I want to help students understand math and science on a deeper level and build good mathematical and scientific intuition. I work closely with my students to find ways to teach that best complement their learning style.
Undergraduate Degree: Columbia University in the City of New York - Bachelors, Mathematics and Physics
SAT Composite (1600 scale): 1520
SAT Math: 800
SAT Verbal: 730
GRE Quantitative: 168
GRE Verbal: 170
Music, Percussion/Drumming, Video Games and Tabletop Games, Cartoons
AP Computer Science A
AP Computer Science Principles
AP Physics C: Electricity and Magnetism
AP Physics C: Mechanics
Drum and Percussion
High School Physics
SAT Subject Test in Mathematics Level 1
SAT Subject Test in Mathematics Level 2
SAT Subject Tests Prep
Technology and Coding
What is your teaching philosophy?
I want to help students understand that learning for its own sake is more important than learning for any grade, test, or assignment.
What might you do in a typical first session with a student?
I want to get to know the student personally, their strengths and weaknesses, hobbies, favorite and least-favorite subjects, and how they feel they learn best. Most of all, I want to know their goals in working with me on a particular subject. I want to connect personally with my students so I can give the best individualized attention.

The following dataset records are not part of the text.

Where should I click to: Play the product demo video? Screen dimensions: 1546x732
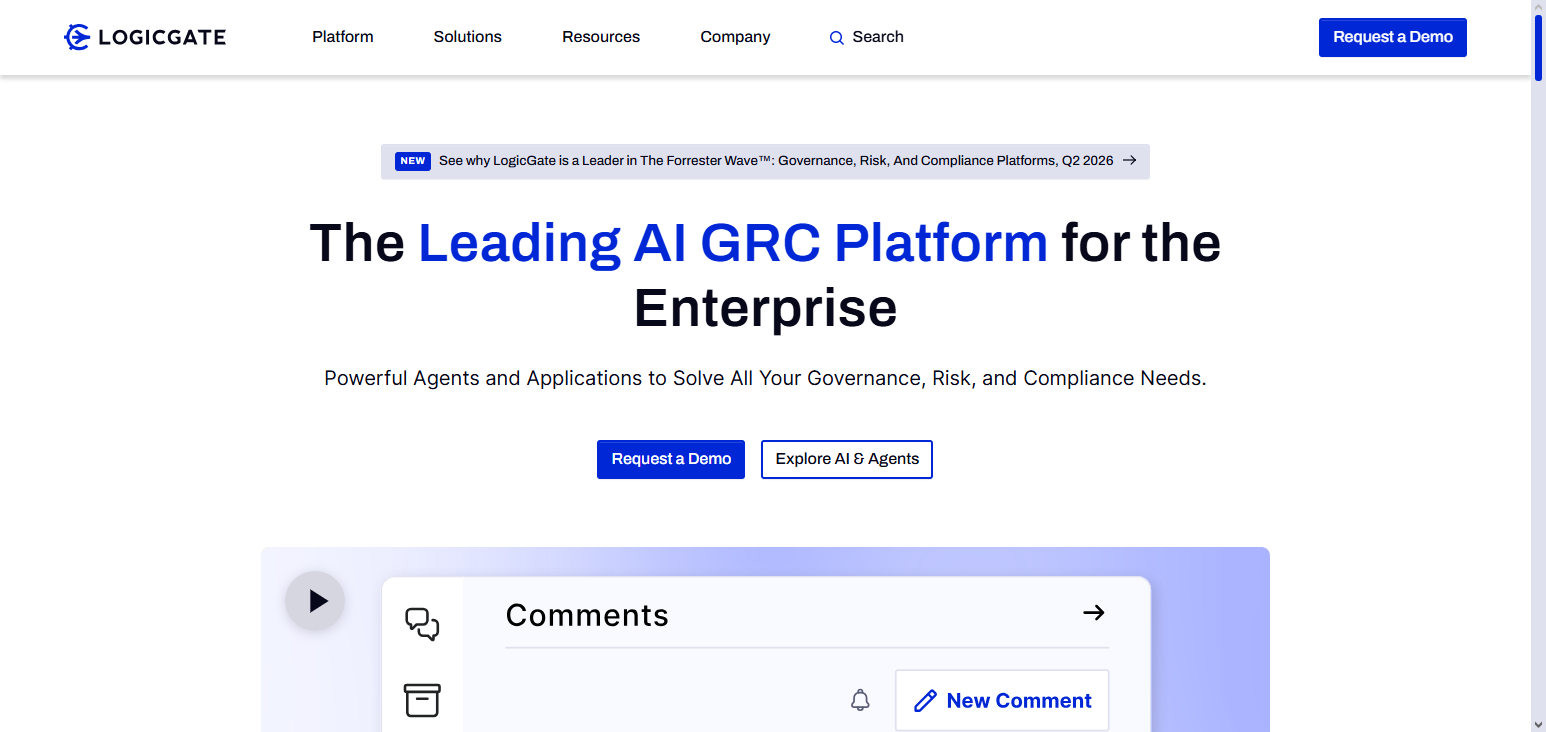[x=315, y=601]
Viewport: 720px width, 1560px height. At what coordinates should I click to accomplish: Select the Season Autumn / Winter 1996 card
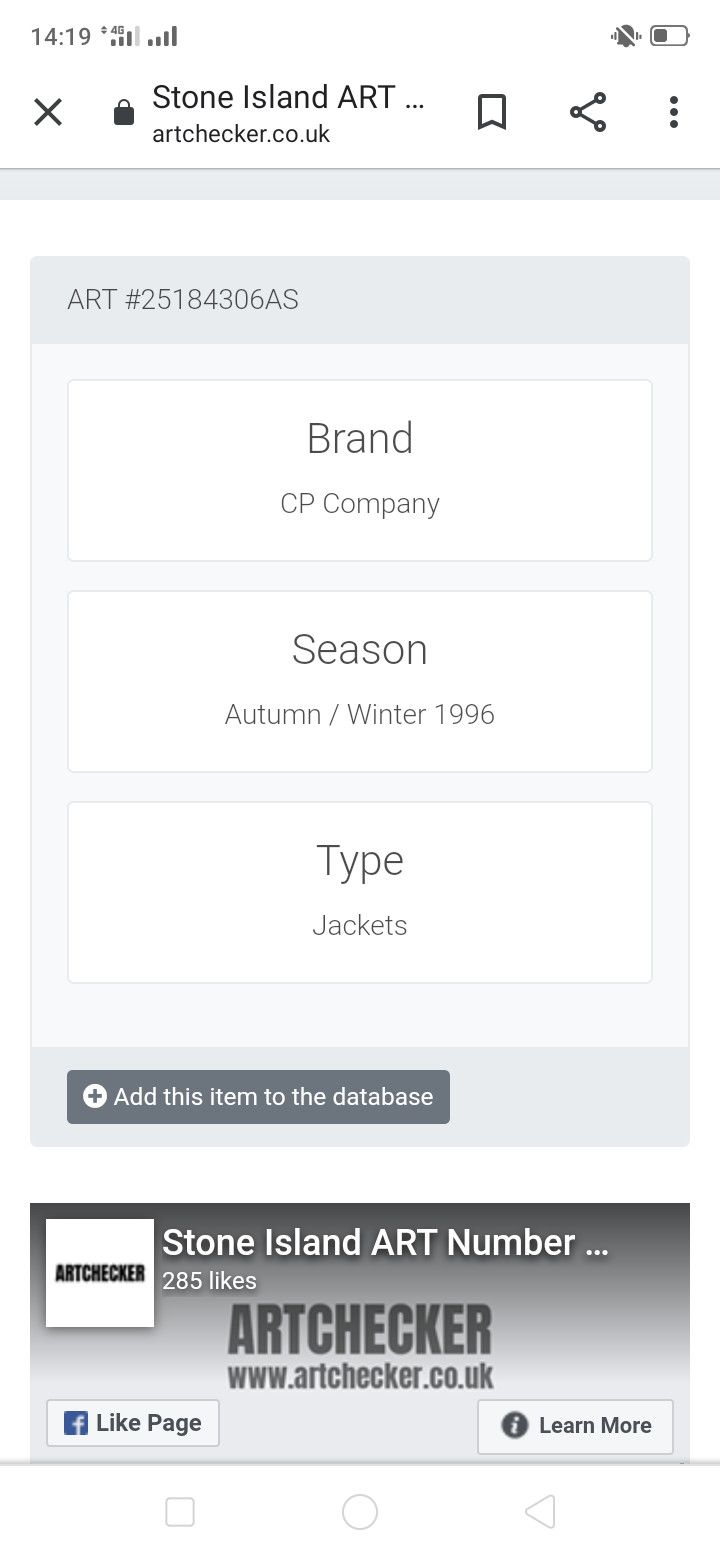[360, 681]
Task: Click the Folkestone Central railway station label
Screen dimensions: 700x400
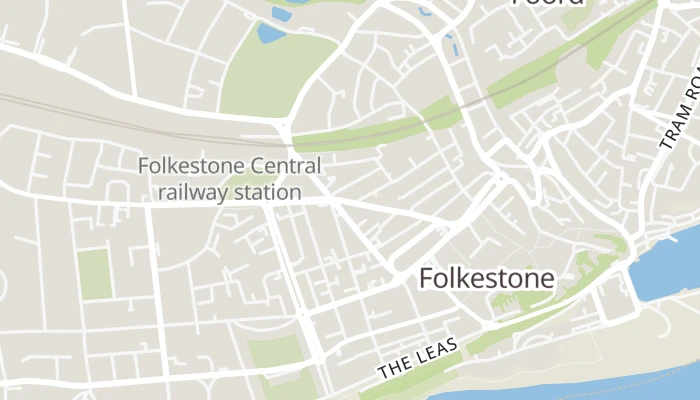Action: (x=229, y=179)
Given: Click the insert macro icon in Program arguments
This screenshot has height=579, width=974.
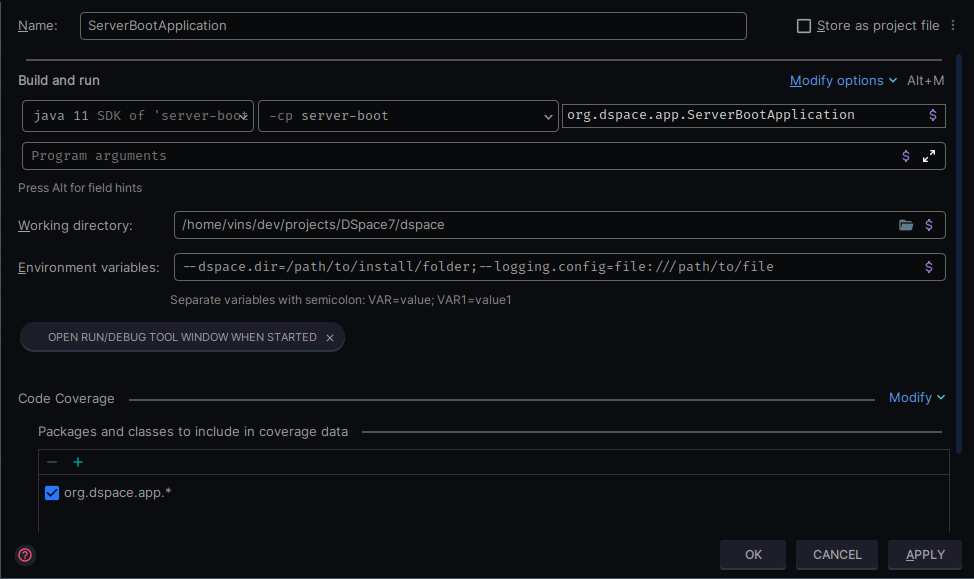Looking at the screenshot, I should [x=906, y=156].
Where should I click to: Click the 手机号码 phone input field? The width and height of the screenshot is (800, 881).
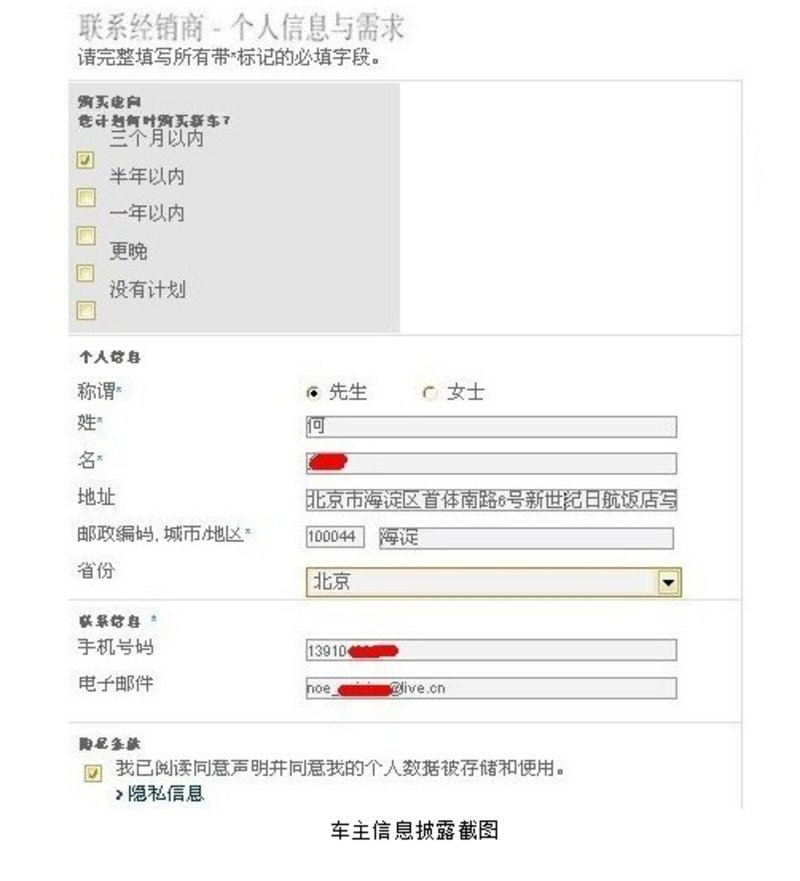pyautogui.click(x=491, y=650)
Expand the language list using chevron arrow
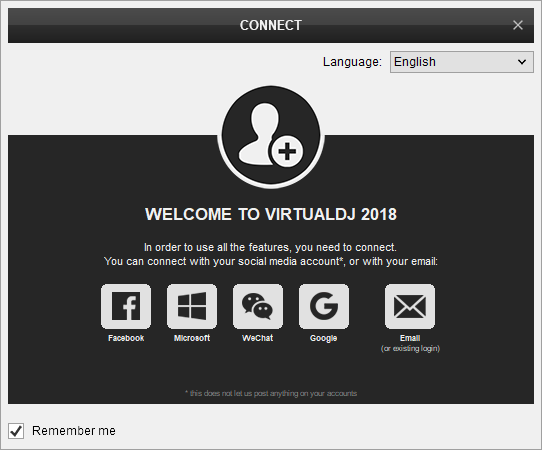Screen dimensions: 542x450 point(522,62)
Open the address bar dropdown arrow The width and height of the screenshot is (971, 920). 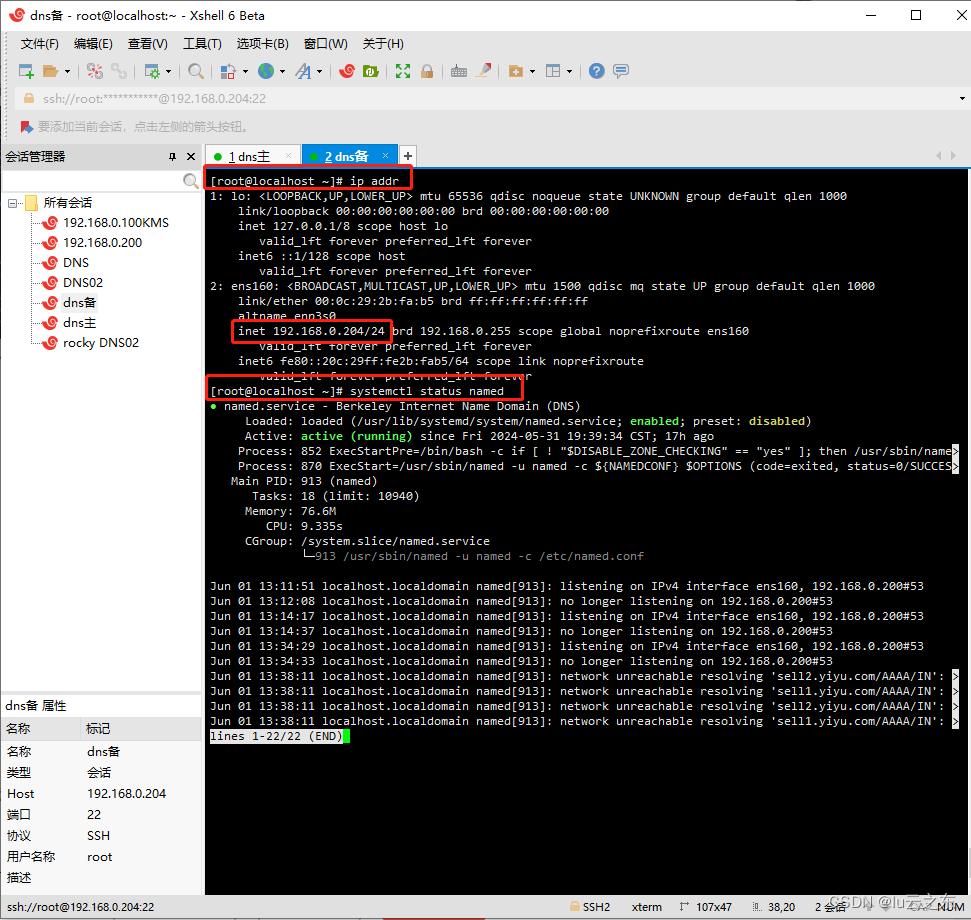961,98
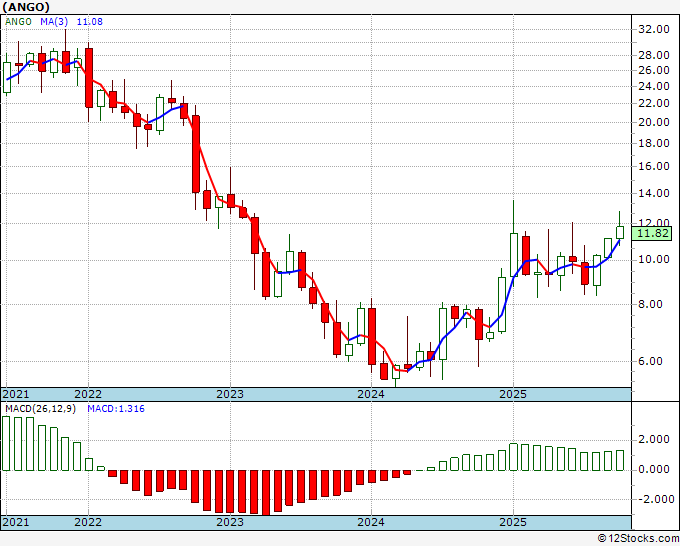
Task: Click 2024 on the MACD panel timeline
Action: point(371,523)
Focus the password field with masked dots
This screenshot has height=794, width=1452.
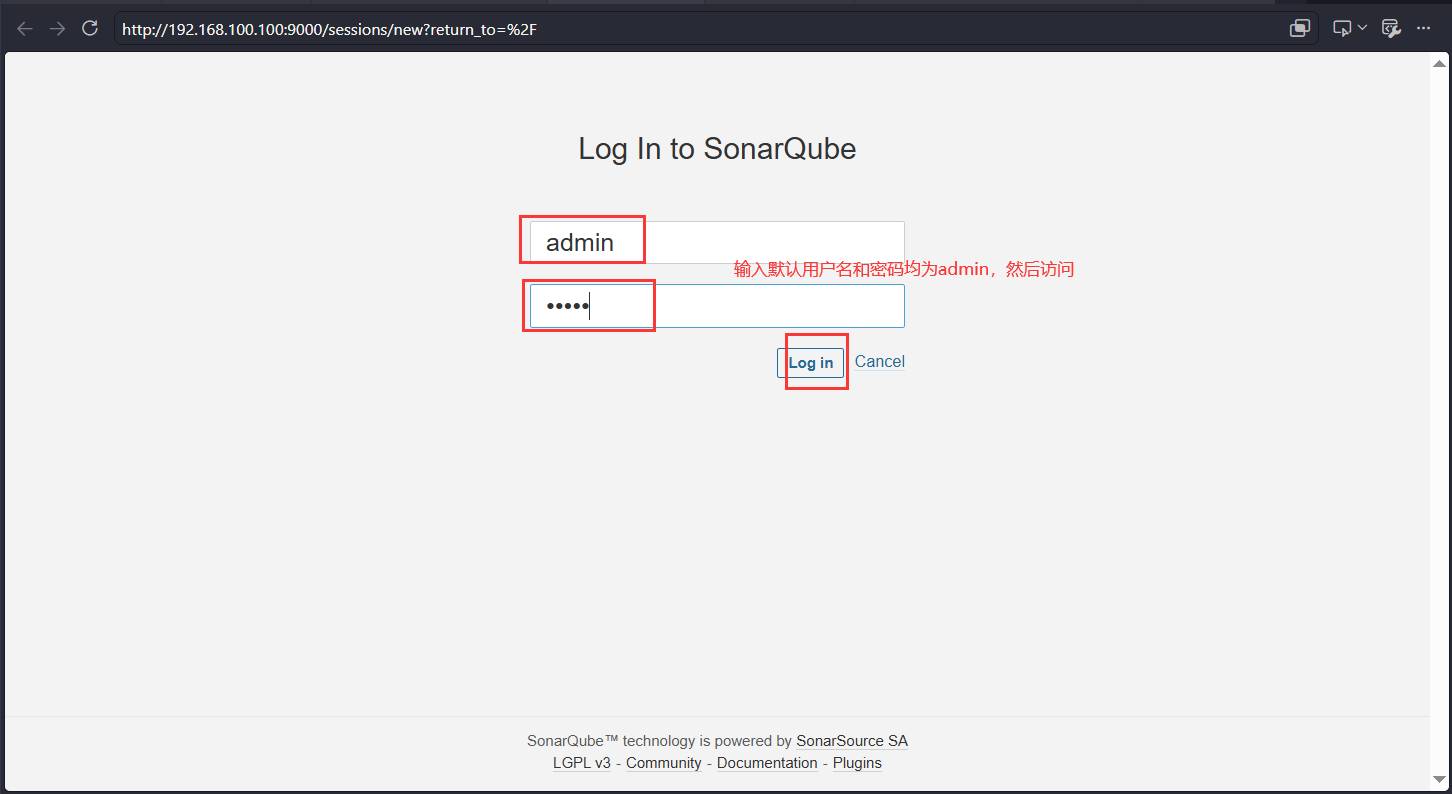(x=717, y=306)
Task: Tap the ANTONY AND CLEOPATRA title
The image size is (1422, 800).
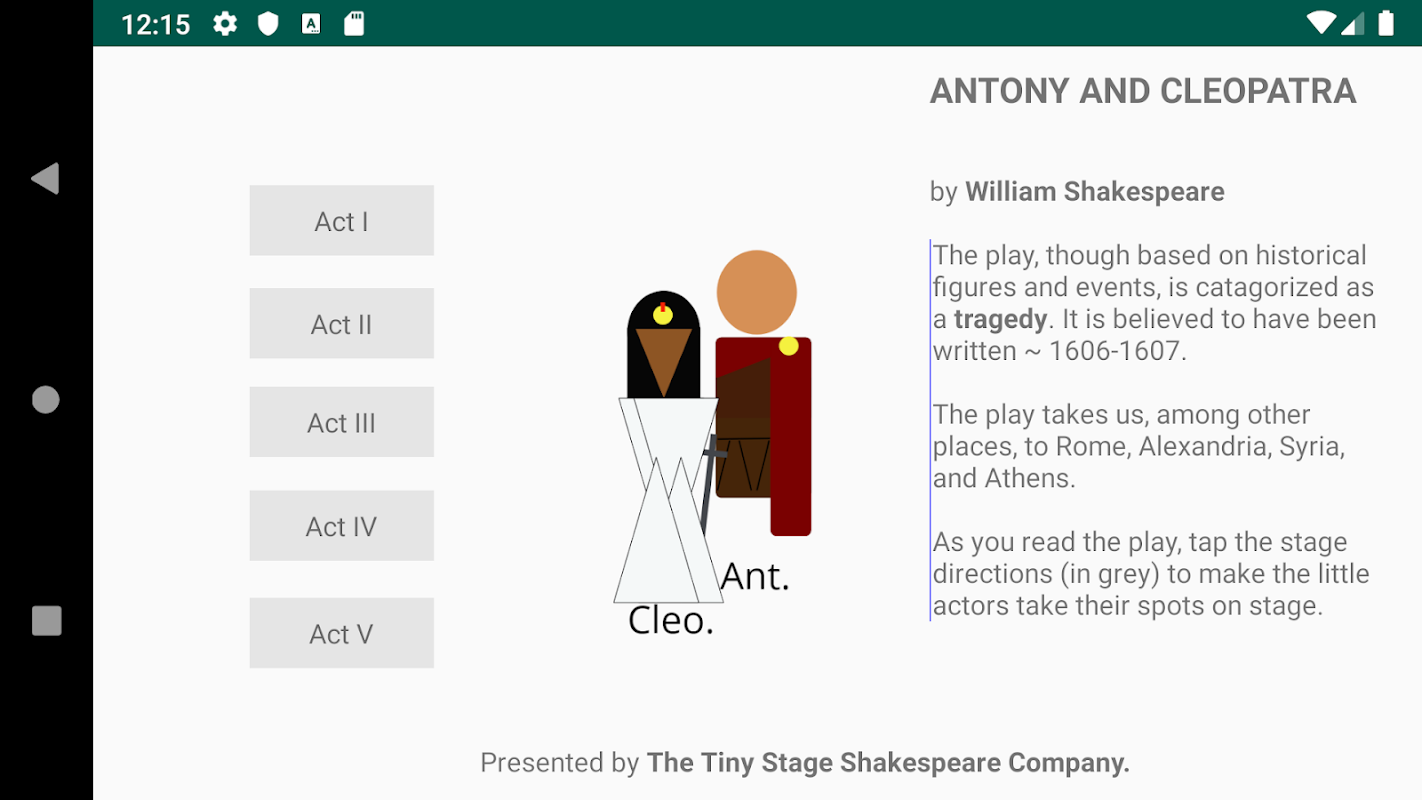Action: tap(1143, 91)
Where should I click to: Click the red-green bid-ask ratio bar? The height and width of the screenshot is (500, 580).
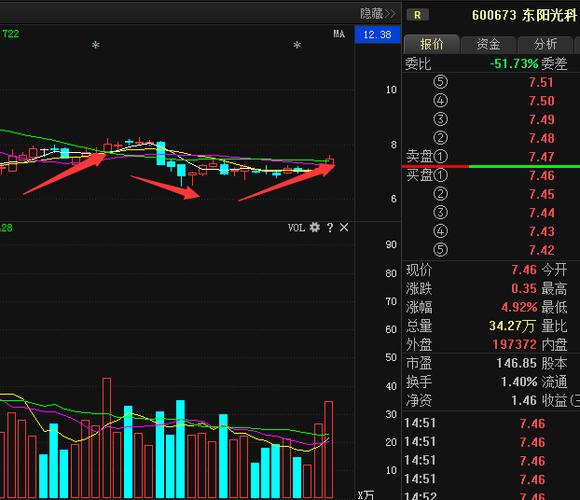coord(490,166)
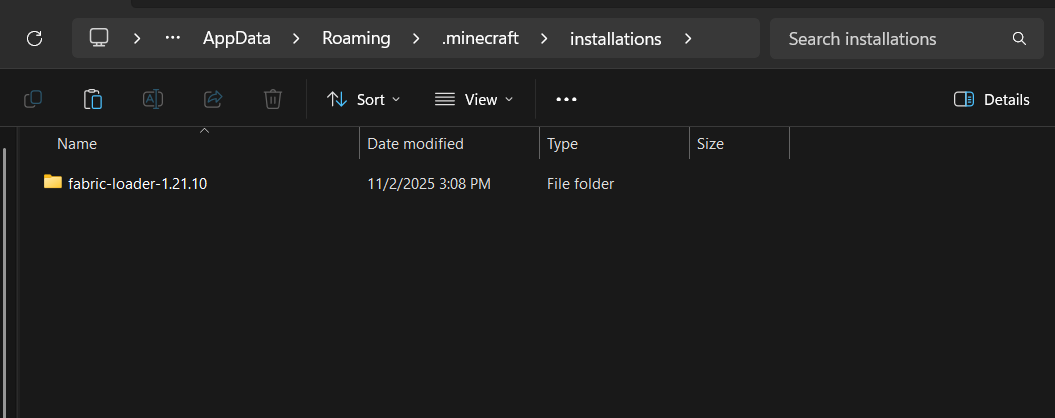Navigate to .minecraft breadcrumb
Screen dimensions: 1055x418
click(480, 39)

How can you help a student become an independent learner?
The best way to engage students in independent learning is to make connections with learning and their prior interests. For example, I play the drums, but have found ways to use math and physics to improve as a player and do things musically I wouldn't have thought possible otherwise.
How would you help a student stay motivated?
Usually, I feel the best way to keep a student motivated is to help them understand the successes they've already had. Sometimes, as students encounter more and more difficult material, it's easy to forget how much they learned up to that point. By reminding students about the strengths of their foundations, they understand their capabilities and want to continue striving for academic success.
If a student has difficulty learning a skill or concept, what would you do?
I would first try to approach the skill or concept from multiple angles. If a traditional way of communicating a concept isn't working, it's my job as an educator to find a pathway of understanding that's available to the student. Relating ideas to already mastered concepts, or even unrelated areas that are familiar to the student, tends to be my go-to for cementing understanding.
How do you help students who are struggling with reading comprehension?
I like to teach reading comprehension with either a top-down or bottom-up approach, depending on what learning style best suits the student. In the top-down approach, I'll ask the student to identify large themes of a passage and try to work out individual points that support those themes. In a bottom-up approach, I have students pick apart meanings and semantics of sentences and words, why one word was used rather than another, and how the structure of sentences contribute to their meaning. Then, I have them use these building blocks to construct a larger picture of understanding of the whole passage.
What strategies have you found to be most successful when you start to work with a student?
First and foremost, positivity and excitement. The largest barrier to educating is getting a student to want to succeed, rather than to fear failure. If I can demonstrate that I am passionate about the subject, they may feel that they can tap into that passion. Second, I like to engage the student personally. Education can sometimes feel transactional or even coercive. I want my student to feel that I am working for their benefit, and because I care about them, not because I'm getting paid.